Sunday, August 17, 2014

I Just Came to Break Stuff



This is a little dry, but suck it up a little and just read on,

While I am sure I will go through much more self-discovery as the year progresses, I am starting to get a glimpse at what ‘It’s all about the process’ may be all about.  Through reading, playing, and self-reflection about past experiences, I am realizing that ‘the process’ just might be more- learning through a series of events (sometimes teaching or training,) can and should be fun… it should be about the learner’s progression of getting better at whatever they are confronting.  Not necessarily about a grade or parent-teacher conferences (the product,) but about how learning is enjoyable.  Skills and their development are not often enough explicitly thrown in front of the student/learner/trainee.  The light bulb of discovery and enjoyment at achievement often comes when they put together earlier learned principles and connect those to harder concepts and continue building from there.  Synapses fire!  Learning has occurred!

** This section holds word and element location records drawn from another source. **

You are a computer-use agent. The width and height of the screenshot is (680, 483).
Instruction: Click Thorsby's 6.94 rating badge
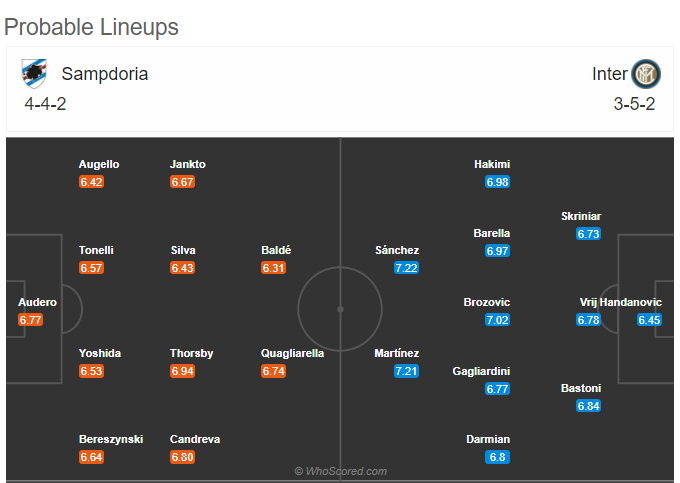[182, 371]
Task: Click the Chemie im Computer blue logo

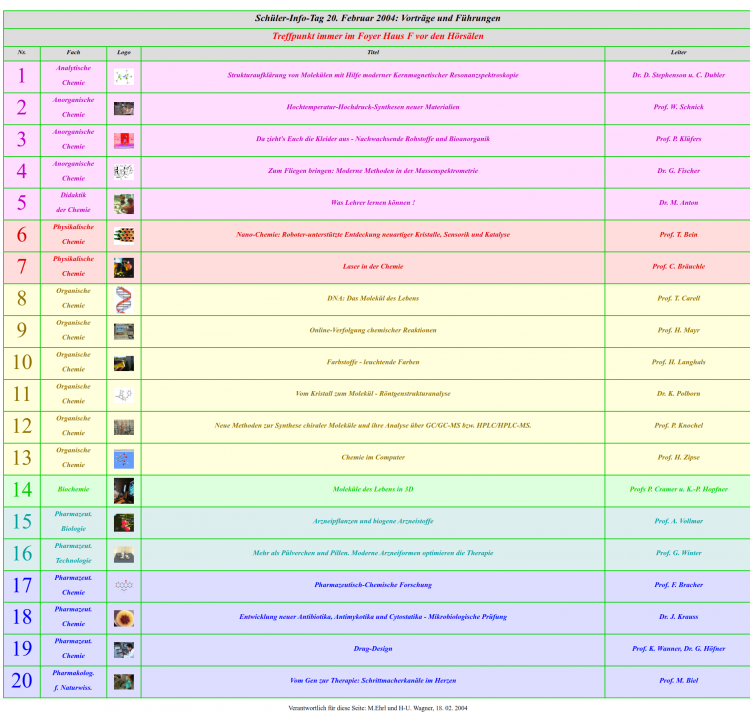Action: click(x=123, y=458)
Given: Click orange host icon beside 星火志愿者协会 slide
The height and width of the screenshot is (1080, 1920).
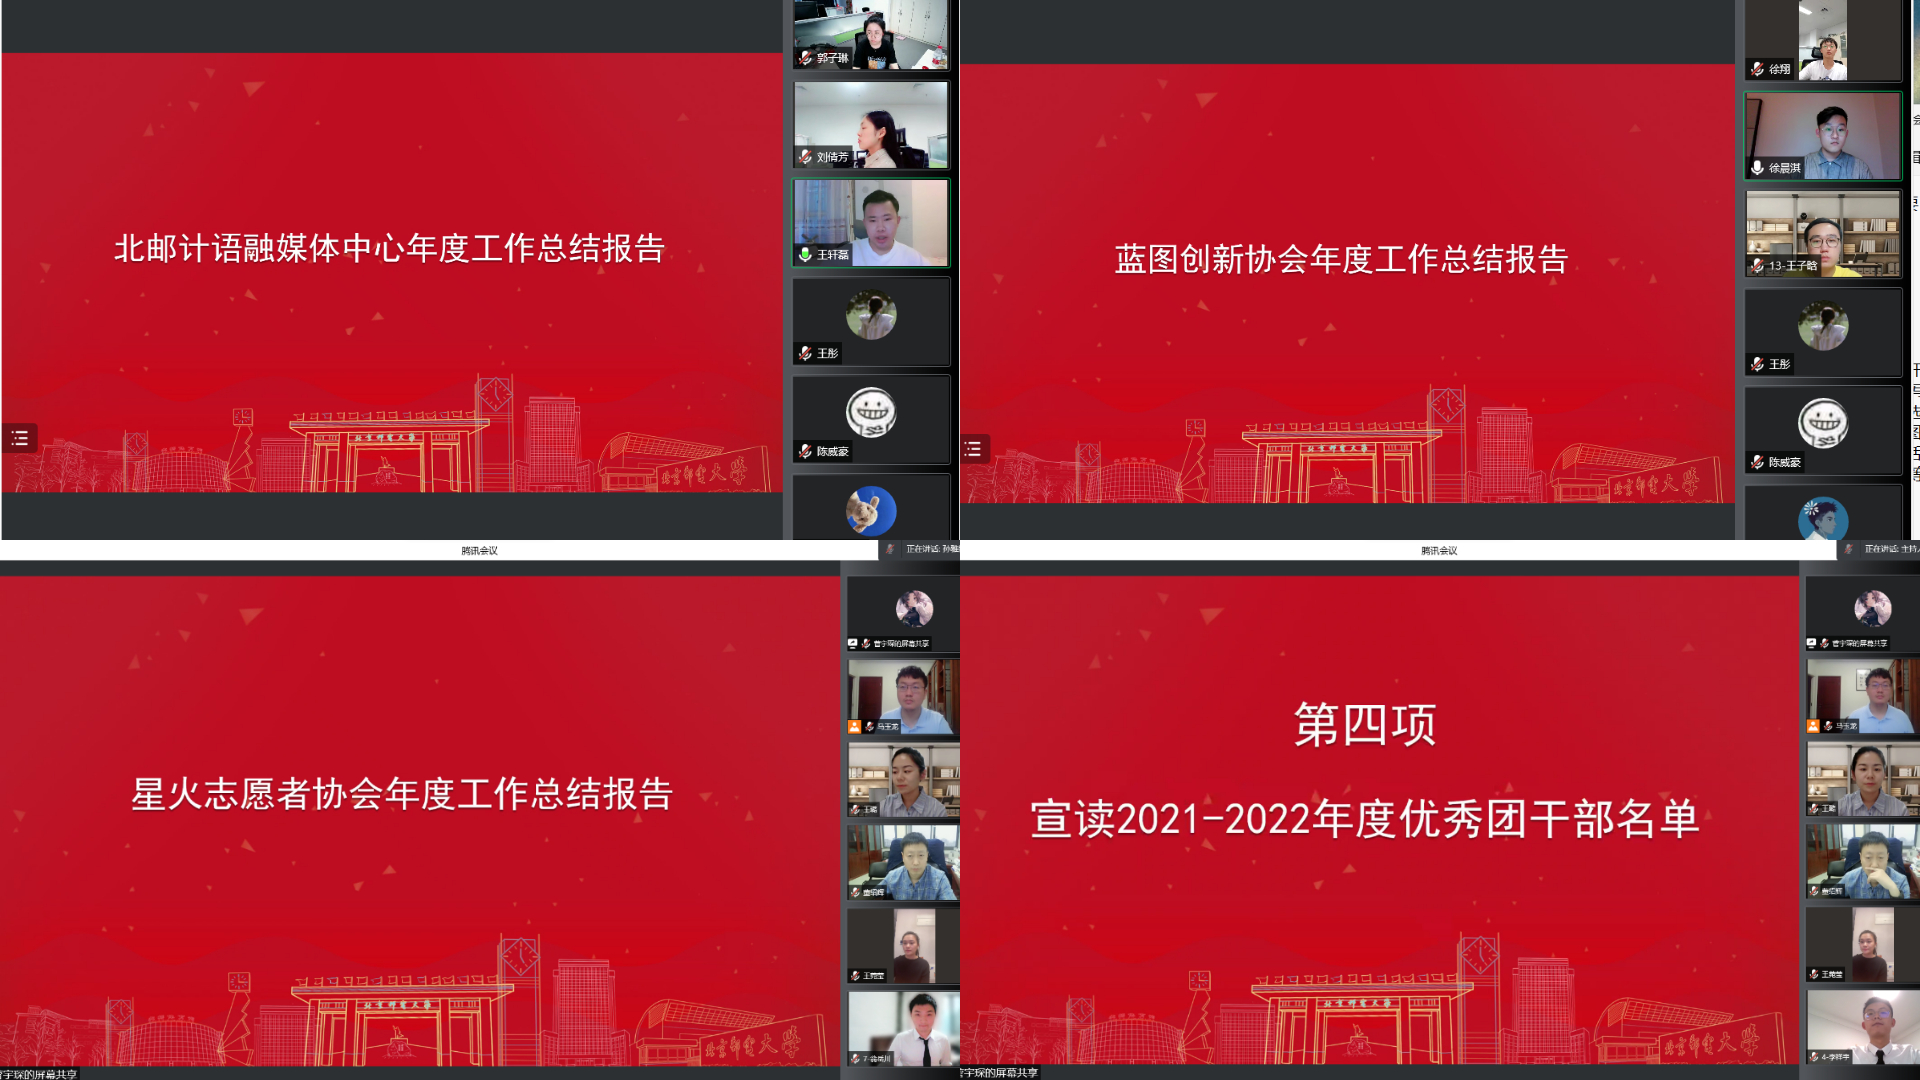Looking at the screenshot, I should pyautogui.click(x=854, y=727).
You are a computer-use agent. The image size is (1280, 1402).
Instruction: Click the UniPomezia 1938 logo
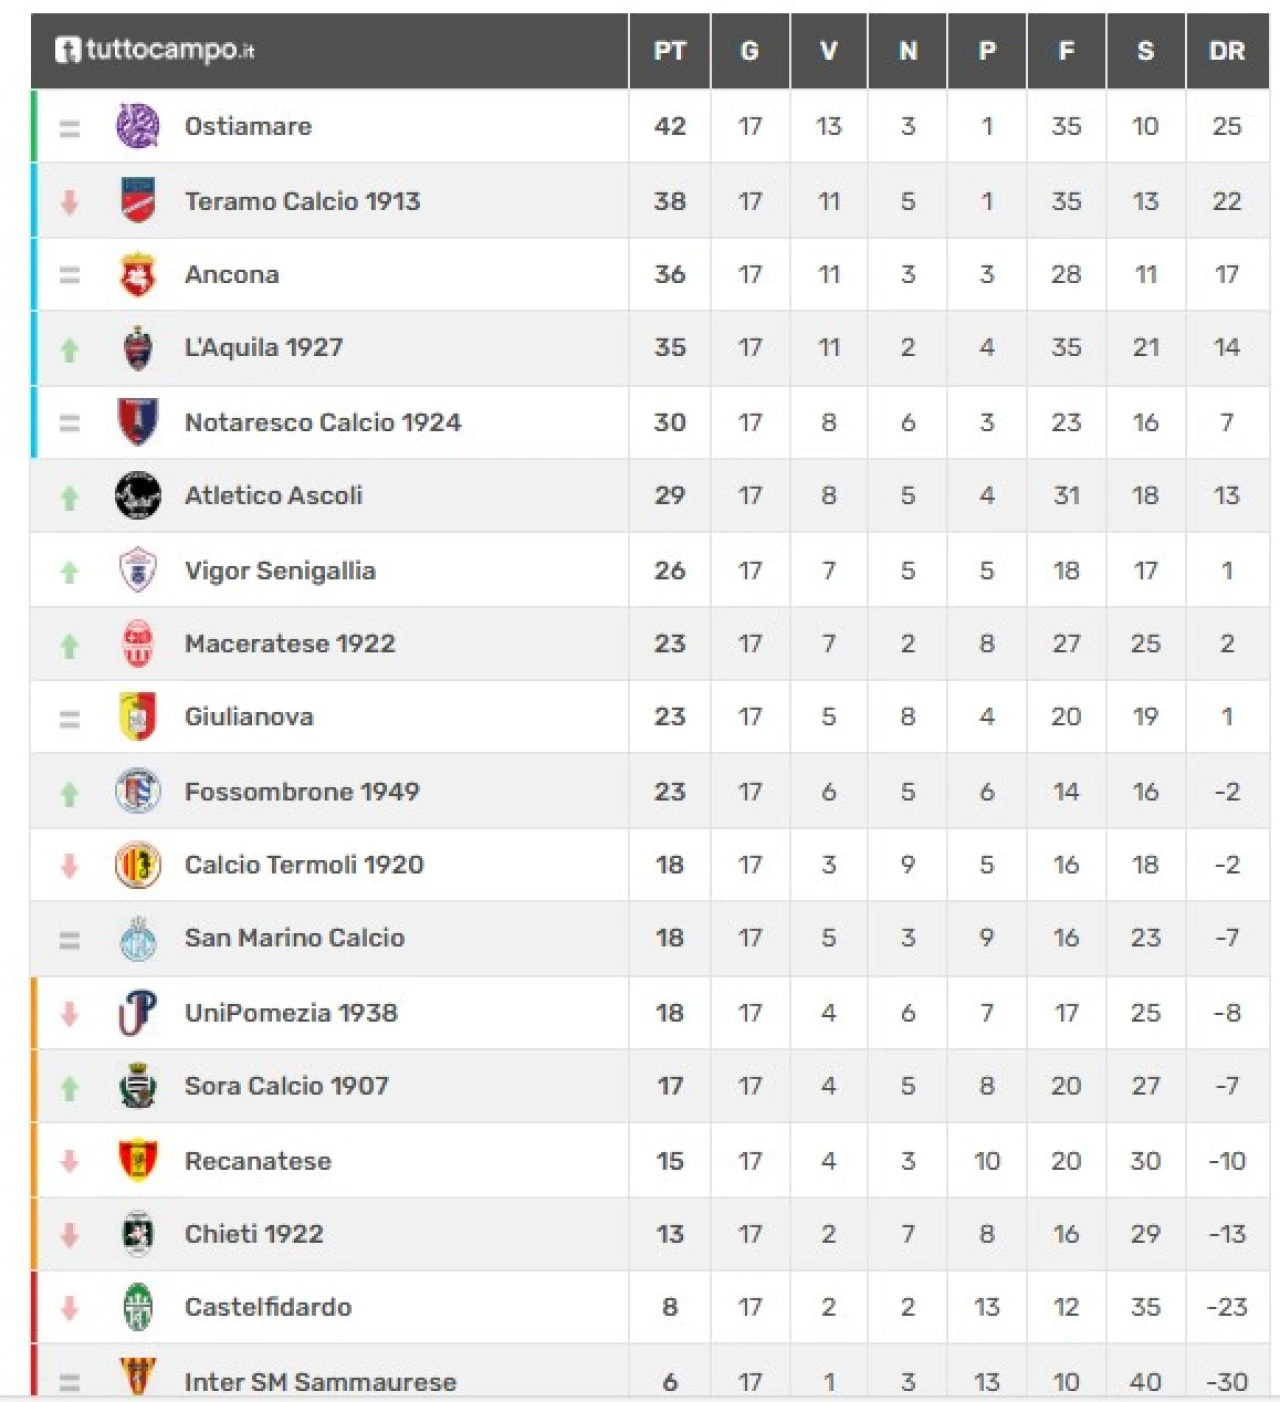138,1013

I don’t think I have ever written the word ‘enjoy-‘ in a paragraph twice.  It’s a little soft for me, considering my normal, hardened personality.  I am almost disappointed with myself.

From an interactive standpoint, games are continually drawing on this goal of building skills; from a fundamental introduction, through progressive tests, and finally in the reward of succeeding at tasks a learner may have felt were unattainable.  I am getting better at this!!!  Read the last sentence again, out loud.  It is a great feeling to finally realize that one is gaining in skill, and thus eagerly awaiting future challenges.  Games (of nearly any kind) constantly display this to the player.  Player should be synonymous with on-going active learner.  For that is what they are doing while learning game principles and attaching those skills to confront obstacles.   

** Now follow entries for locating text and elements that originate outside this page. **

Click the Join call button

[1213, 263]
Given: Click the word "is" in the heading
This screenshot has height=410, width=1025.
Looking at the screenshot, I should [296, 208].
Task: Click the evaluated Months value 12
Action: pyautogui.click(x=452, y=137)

There is nothing more fun or enjoyable then attaining skill through challenge and confronting a task at hand.  And then the reward?  Well, sometimes the reward is just plain expanded knowledge… and hopefully the reward also comes with a sense of accomplishment and an awareness of building on earlier learned or discovered principles to achieve amazement at one’s ability.

Game players are unwitting victims in this whole process.  The realization that they are learning is cloaked in armor and shielded under the guise of money, points, and fun at overcoming obstacles.  The process of learning is not explicitly thrown in front of them as a red-inked, circled B+ at the top of a sheet of paper.  Instead it is displayed in real-time as a “level-up” or “bring on the next challenger” to my progressive learning of this game!

Joy has now appeared five times in this post… perhaps joy is what learning, and ‘the process’ are all about.